Nothing is more frustrating than watching a trout hot a strike indicator. They'll sniff the heck out of every dry in my box and strike, but slowly drift up and take a white palsa... ugh!

Tie up anything that floats in a football shape around a size 12 and watch trout eat it....

Posted

I believe that contrast in a fly is an element worthy of the added step of a wing on a dryfly, or the herl on a crackleback.   It either does one of two things.....it either causes a fish to move closer to the fly, or it causes a fish that has moved closer, to go ahead and eat it. 

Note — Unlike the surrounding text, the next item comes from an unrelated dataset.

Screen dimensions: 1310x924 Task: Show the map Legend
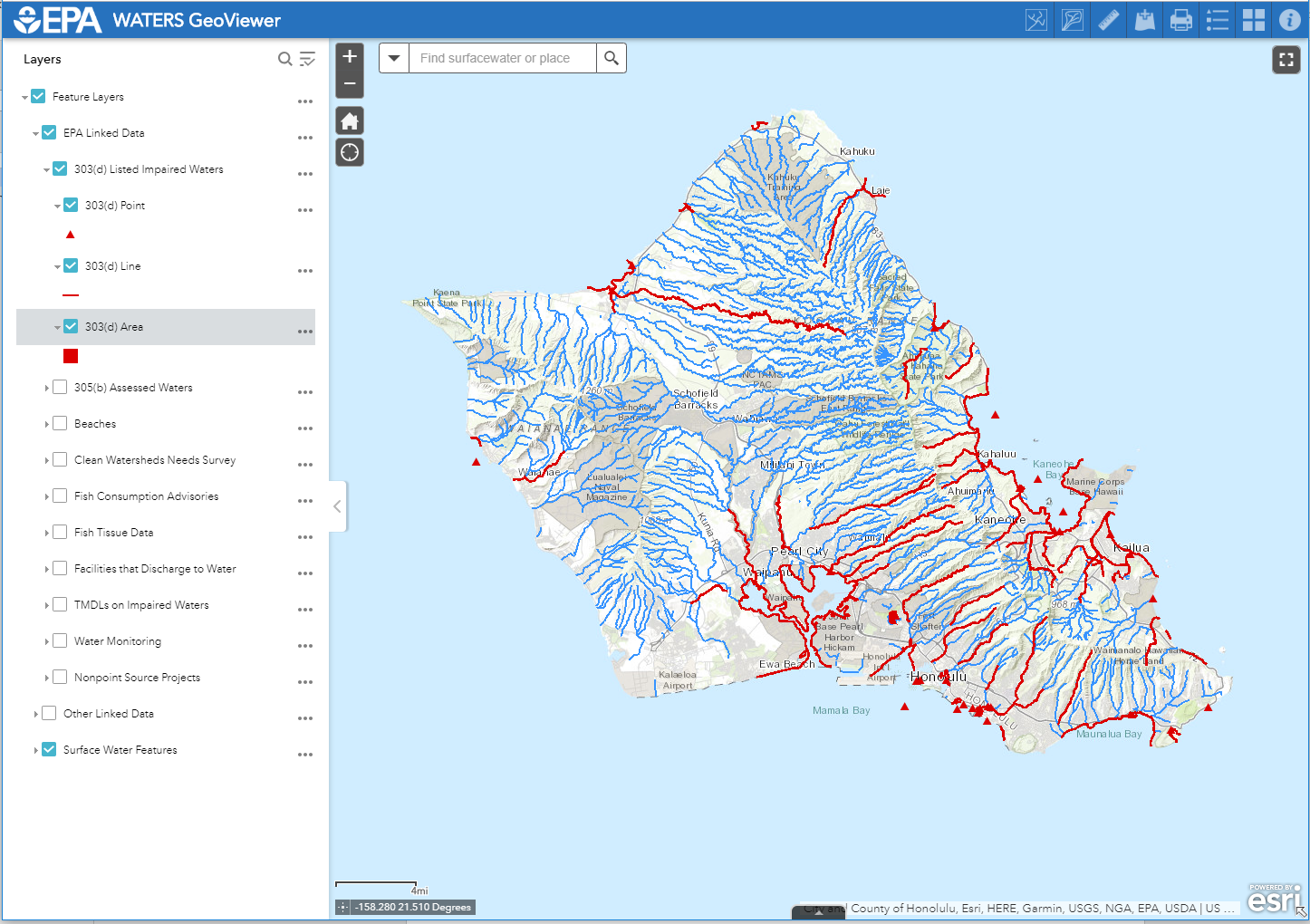pyautogui.click(x=1217, y=19)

Tie a Griffiths gnat with anything other than grizzly hackle and see how many takes you get, compared to one WITH grizzly hackle.  Or skip the darker thorax on a nymph. 

 Contrast simulates movement to a fish.   The fly appears to be "breathing" maybe.      To each their own, but all of the best/most productive flys we use have an element of contrast.  Omit at your own risk. 😉

Posted

Tie any Gnats with black hackle over the plain herl body?

I tied some "Griffiths Gnats" = woolly worms = Palmers with orange floss bodies and dun hackle that caught too many trout one time, so I quit using that dun hackle.

Posted
9 hours ago, tjm said:

Tie any Gnats with black hackle over the plain herl body?

I tied some "Griffiths Gnats" = woolly worms = Palmers with orange floss bodies and dun hackle that caught too many trout one time, so I quit using that dun hackle.

I tie one with a green crystal flash body and grizzly hackle that is a staple in my box.